6. I am so American. Yes, of course I should be since I was born and lived there nearly 33 years, but there are some things ingrained in me because of my Americanness that are just really hard to change. For example, in America, it’s considered rude to tell everybody what you think all the time and give frequent, unsolicited advice. While I like constructive criticism and advice to help me, I still have not succumbed to the constant flow of advice that comes my way, especially related to child-rearing. I don’t get offended too easily, and can usually just ignore it (unless it’s good advice), but sometimes I long for an ever-so-small touch of American politeness and un-nosiness. I’m still very American in that respect.
7. If I can be a missionary, anybody can! I like a schedule and I like plans to be made and stuck to; if things go too random or sporadic, I start to get a little freaked out. On the mission field, even in a big European city one, nothing is set. Pretty much ever. I’ve learned to adapt and trust God and keep a good attitude even when I feel like Milton from Office Space, haha! God’s in control and I just grab on for the wild ride! Right before we moved here, one of our pastors prophesied over me that I might feel like I don’t quite cut it, but that God said His grace is sufficient. I think I grab onto those words every single day, as those are the prophetic words that spoke loudest to me…and still do.

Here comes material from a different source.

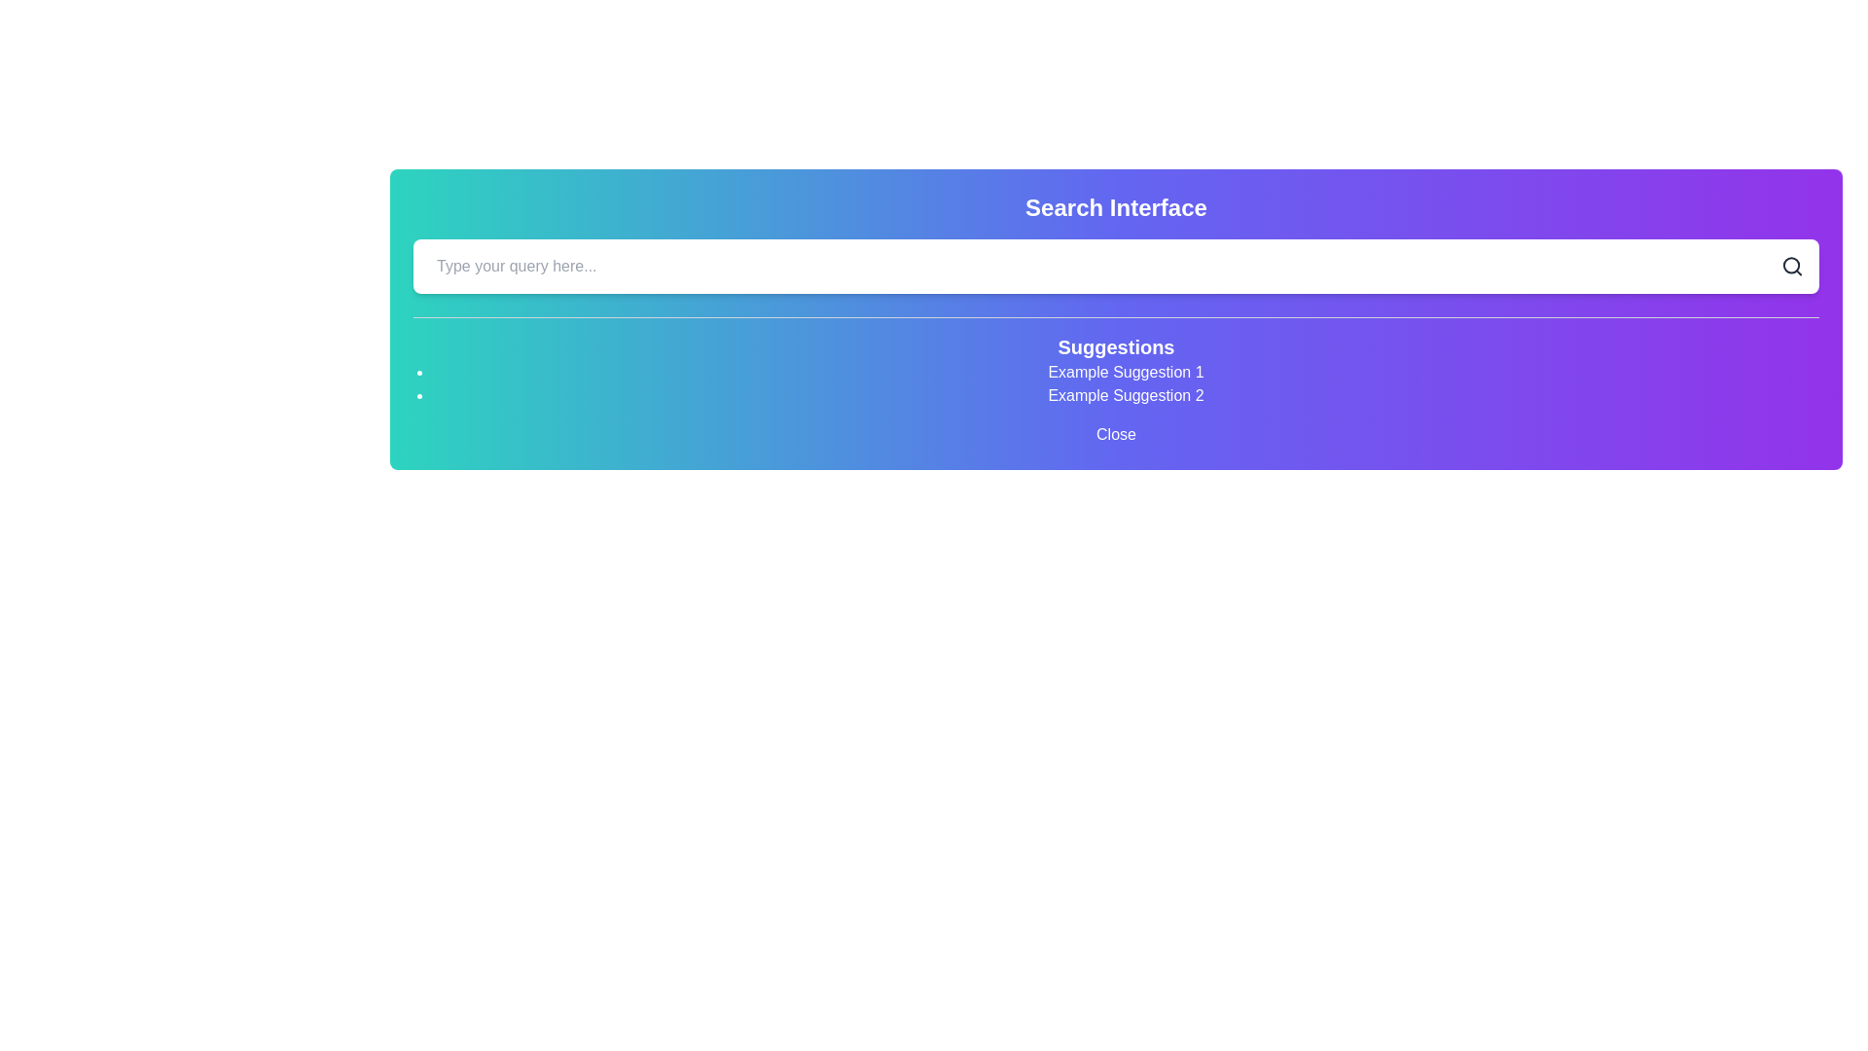 The height and width of the screenshot is (1051, 1868). What do you see at coordinates (1790, 266) in the screenshot?
I see `the search icon's circle, which represents the magnifying glass, to trigger a search action` at bounding box center [1790, 266].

8. A home is more than just a place to eat and sleep. My whole family loves having people here, whether for Bible studies, movie nights, parties, game nights, discipleship, fellowship, etc. I pray almost every day that our home be used for God’s glory and that His peace and life and presence would fill it so much that others coming here would sense it. And many have told us they do.

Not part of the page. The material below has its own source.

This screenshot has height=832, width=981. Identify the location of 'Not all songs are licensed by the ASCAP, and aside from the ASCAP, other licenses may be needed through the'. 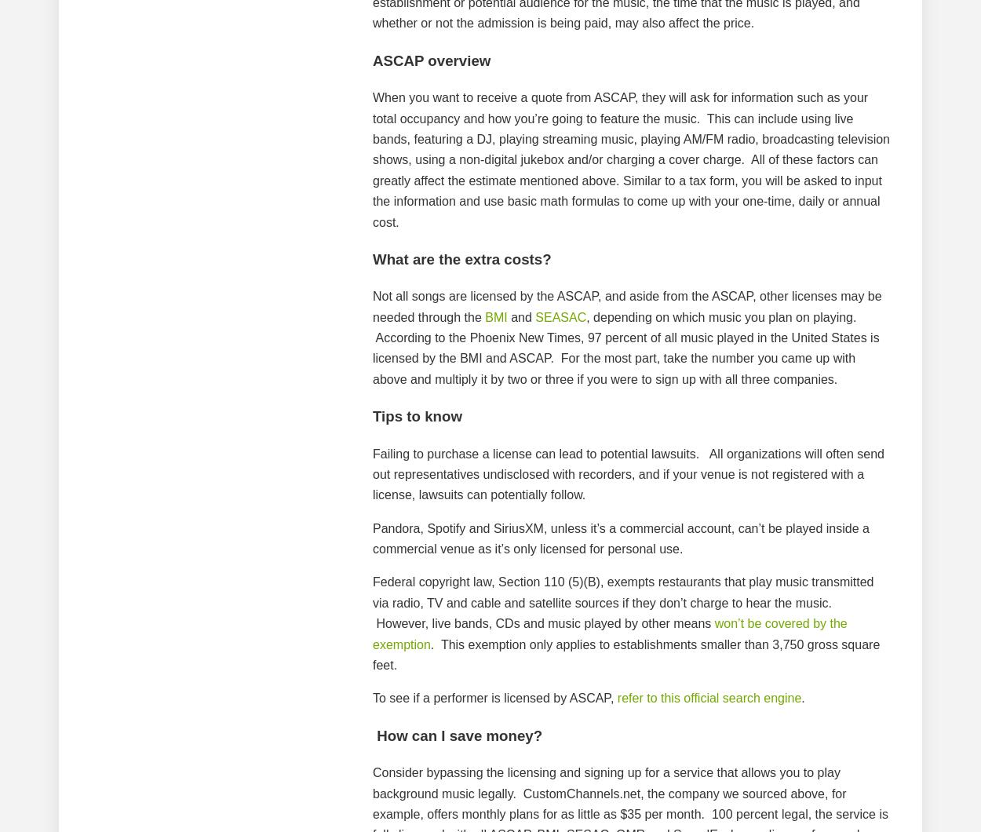
(627, 306).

9. Communism is just a bad idea. Even 25 years after it ended here, there’s still repercussions of it on daily life and the mentality of the nation. I pray that it will fall in countries like North Korea, Vietnam, and Cuba. I pray for the nations of the world heading further and further into socialism. The government is no substitute for God and God-given families.
10. Lastly (this is not an exhaustive list by any means…I’m continually learning), if or when God calls us back to the U.S. or to another country, we will leave so many dear, dear friends behind. But I look forward to visiting with many hugs and much joy as we have made some lifelong friendships here. I am so thankful to God for these people.